AIM: Please identify each line below that contains the word "Select", and copy those lines.

-- BEGIN EXERCISE DATA --

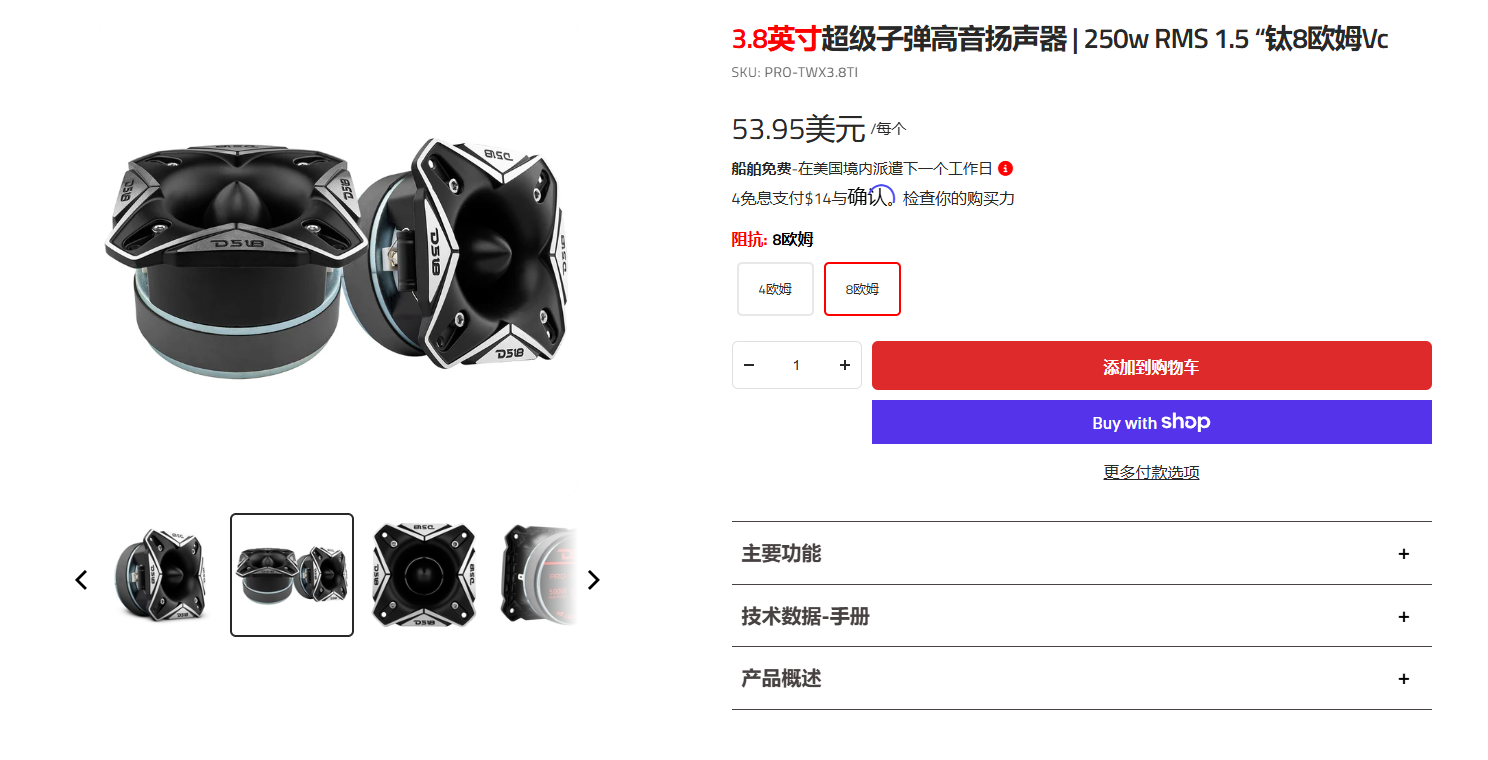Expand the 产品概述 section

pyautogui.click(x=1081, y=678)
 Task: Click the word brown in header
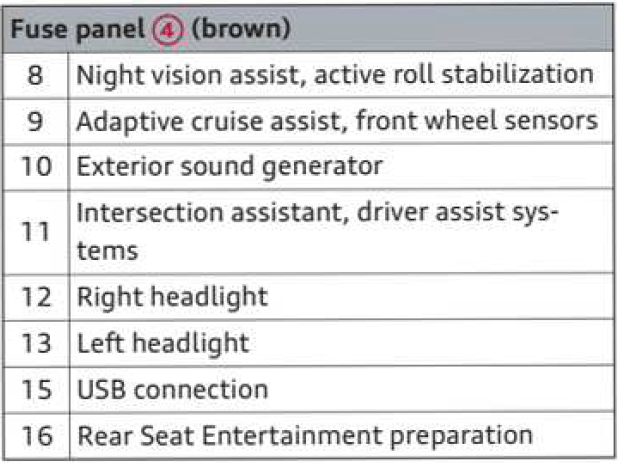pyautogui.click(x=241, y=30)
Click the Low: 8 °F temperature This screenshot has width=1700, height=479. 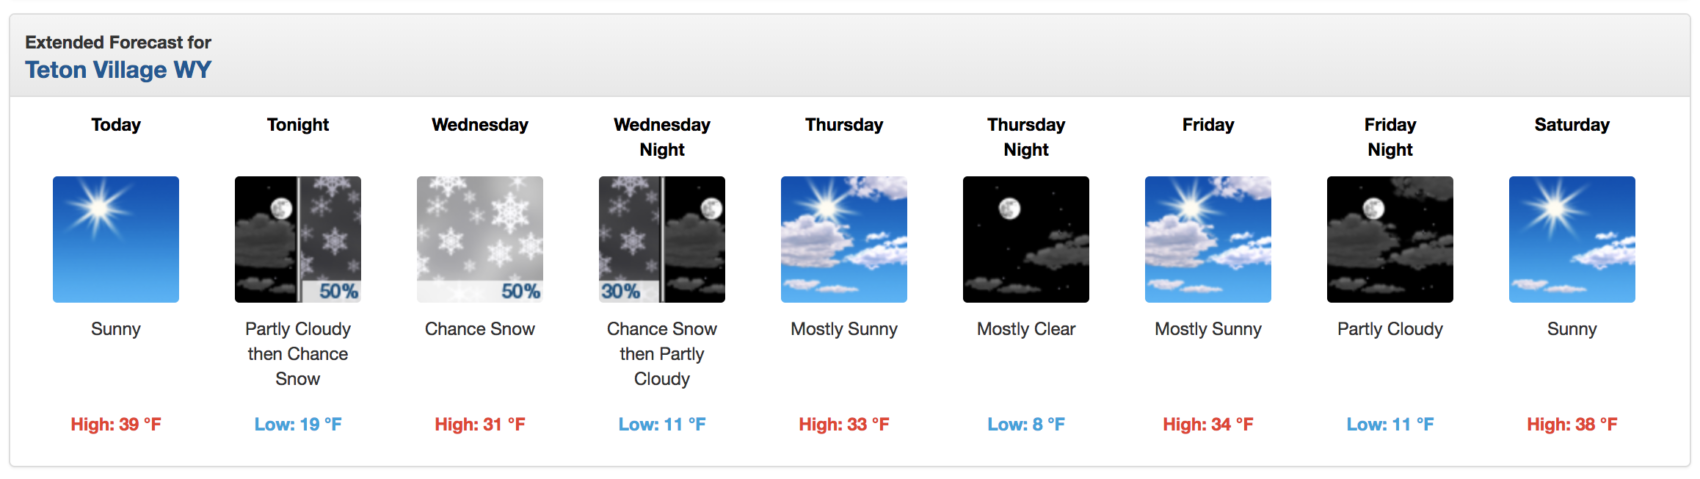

-- END EXERCISE DATA --
-- BEGIN EXERCISE DATA --

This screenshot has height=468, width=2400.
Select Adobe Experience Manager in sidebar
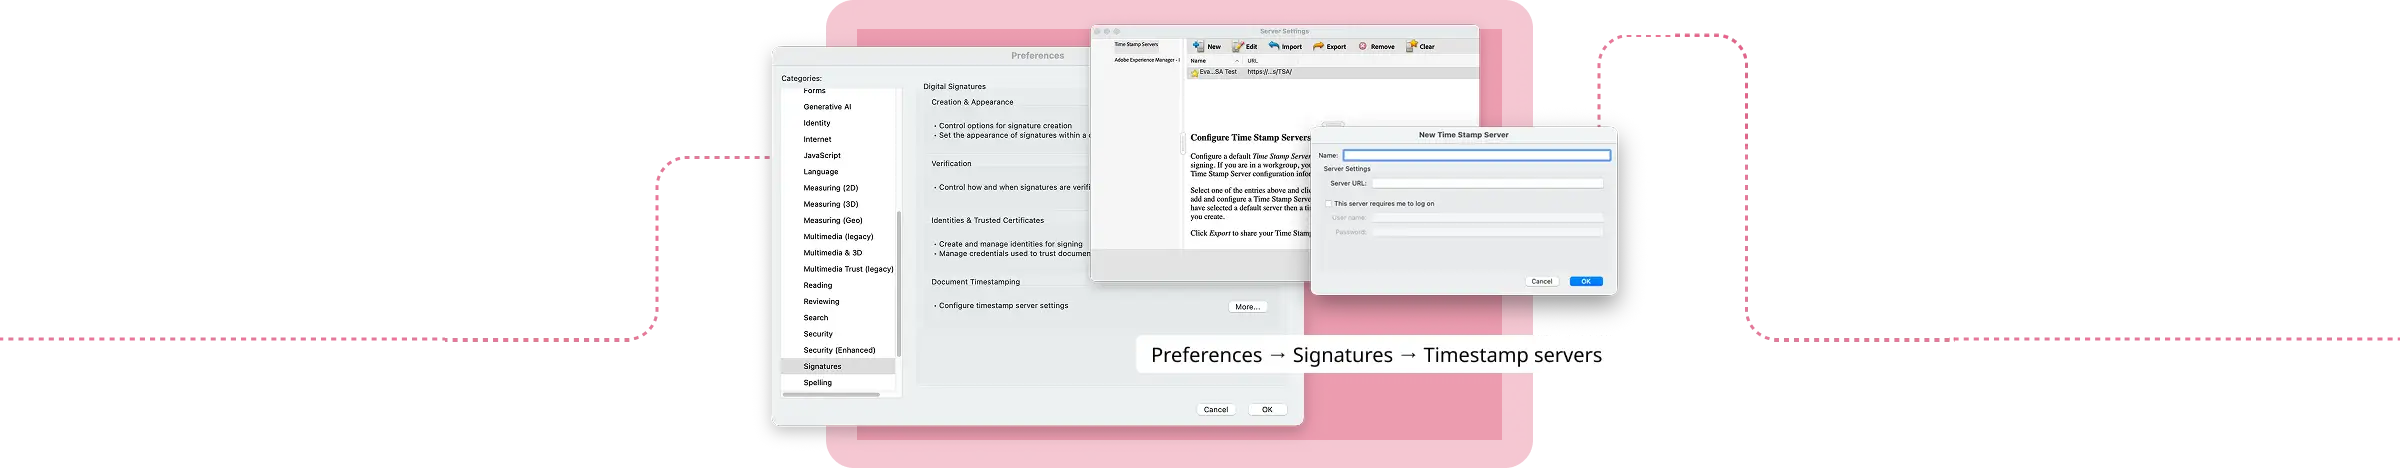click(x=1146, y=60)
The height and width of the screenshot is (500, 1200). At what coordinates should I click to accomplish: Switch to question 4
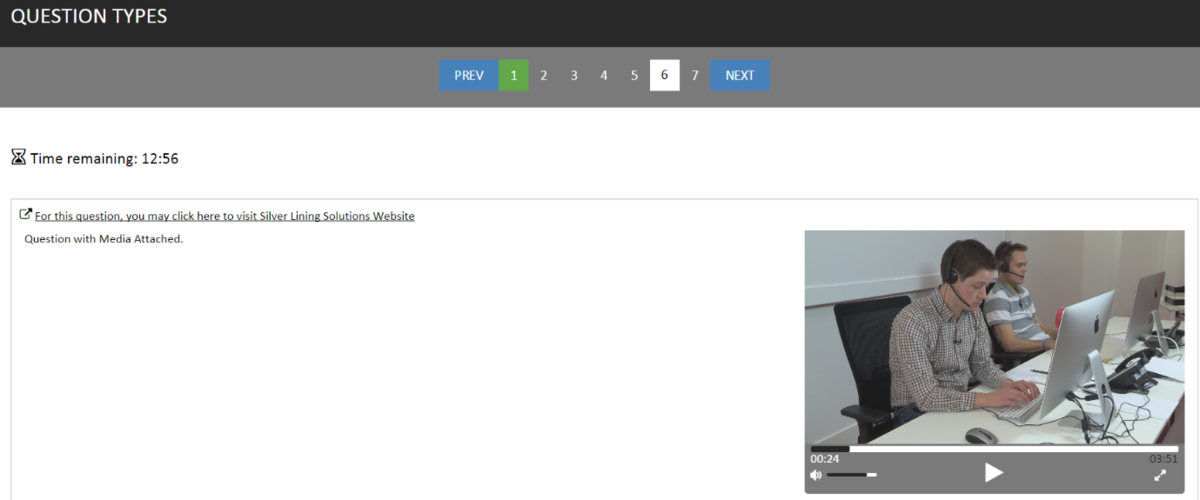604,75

-- END EXERCISE DATA --
-- BEGIN EXERCISE DATA --

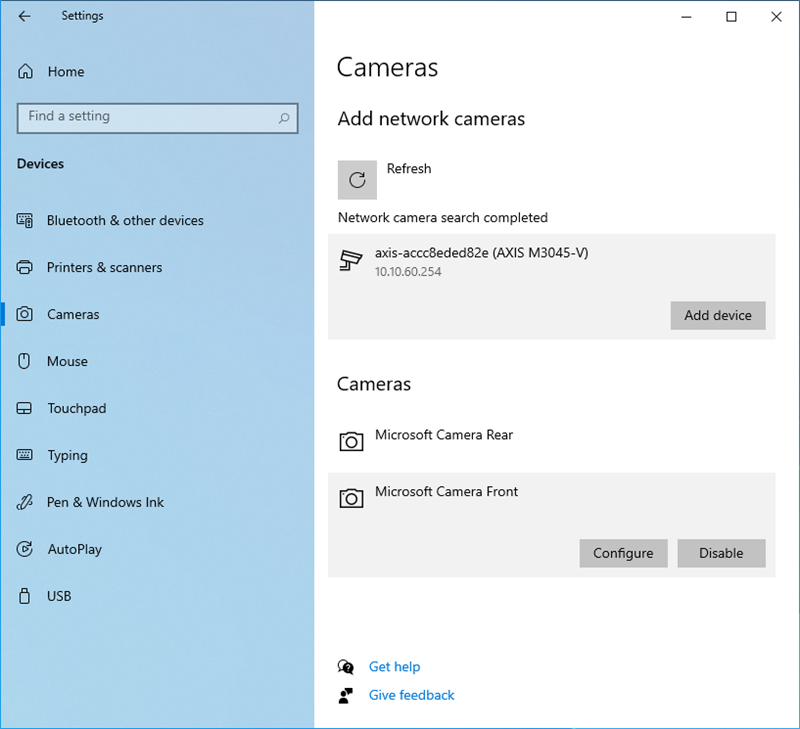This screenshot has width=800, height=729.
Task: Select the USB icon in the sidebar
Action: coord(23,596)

-- END EXERCISE DATA --

CORRECT OUTPUT:
Select Adobe Experience Manager in sidebar
Task: Select the USB icon in the sidebar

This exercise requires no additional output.